[Data for processing]:
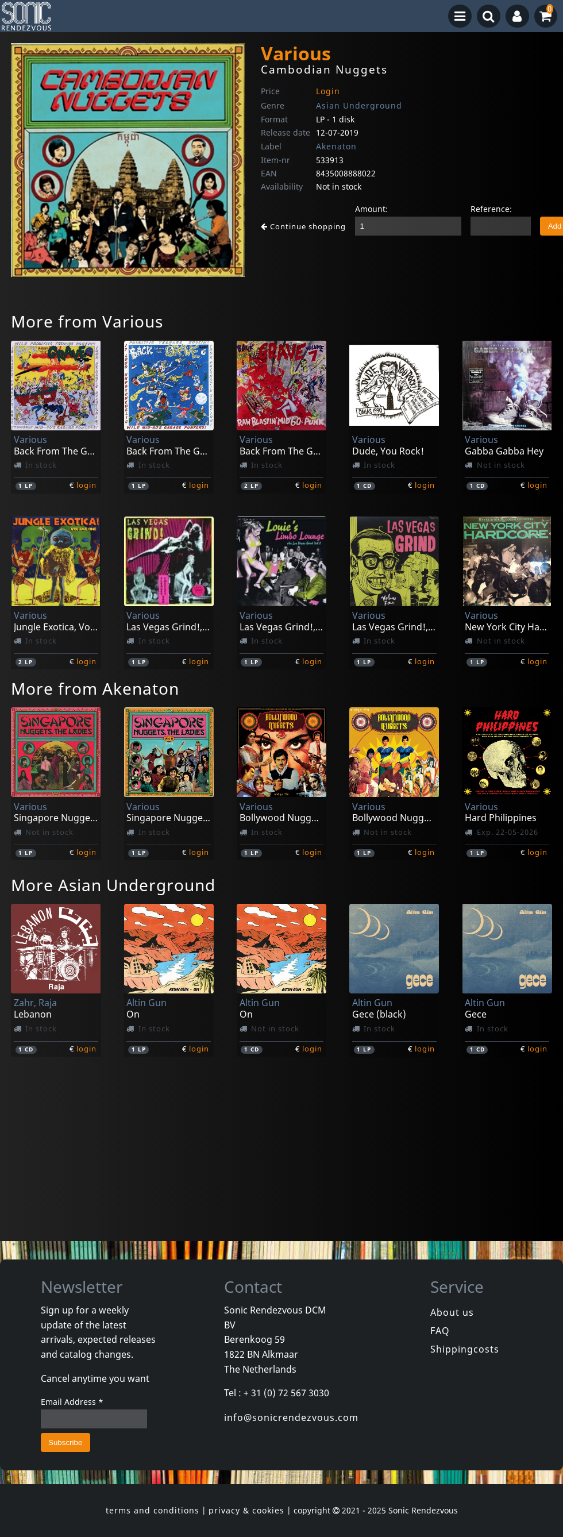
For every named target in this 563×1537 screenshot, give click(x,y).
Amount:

* * *

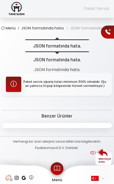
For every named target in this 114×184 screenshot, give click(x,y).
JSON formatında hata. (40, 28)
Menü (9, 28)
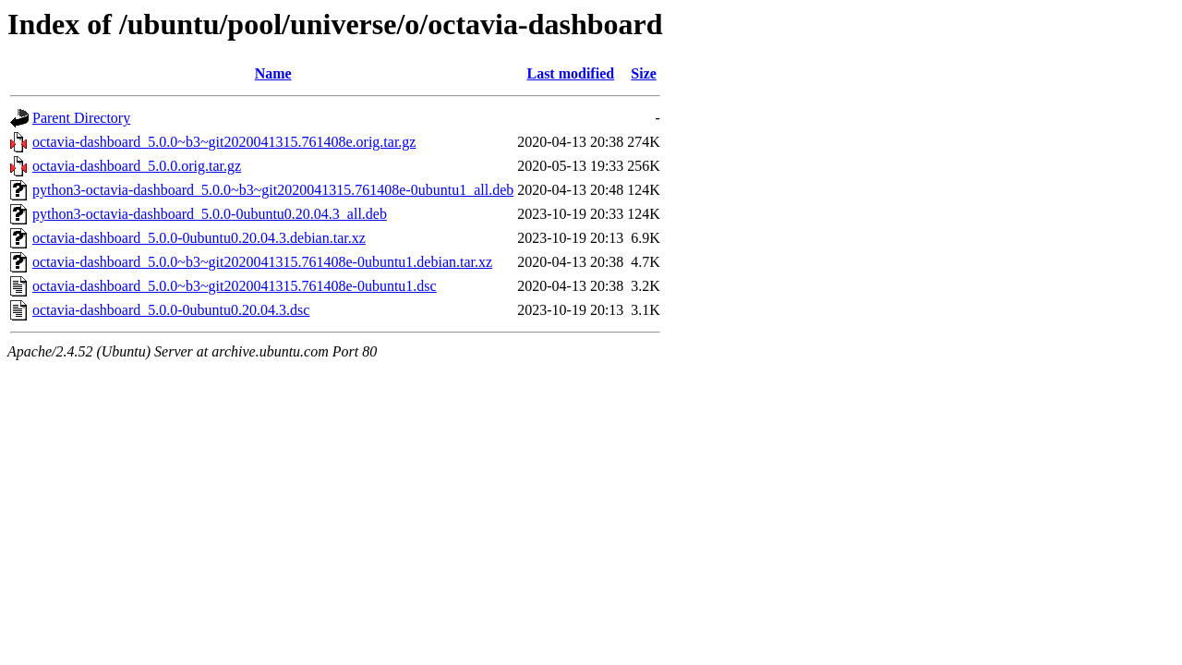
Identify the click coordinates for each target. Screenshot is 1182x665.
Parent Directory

...

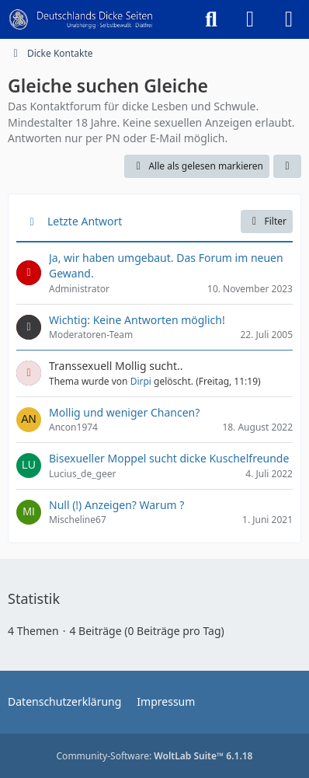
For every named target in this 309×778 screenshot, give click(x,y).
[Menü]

[Aim]:
Please collect every row above that contains the word "named", copying each one in full. Match case exactly.

[Solution to this problem]:
For every named target in this 563×1537 screenshot, give click(x,y).
For every named target in this 114×184 screenshot, give click(x,y).
For every named target in this 309×778 screenshot, give click(x,y).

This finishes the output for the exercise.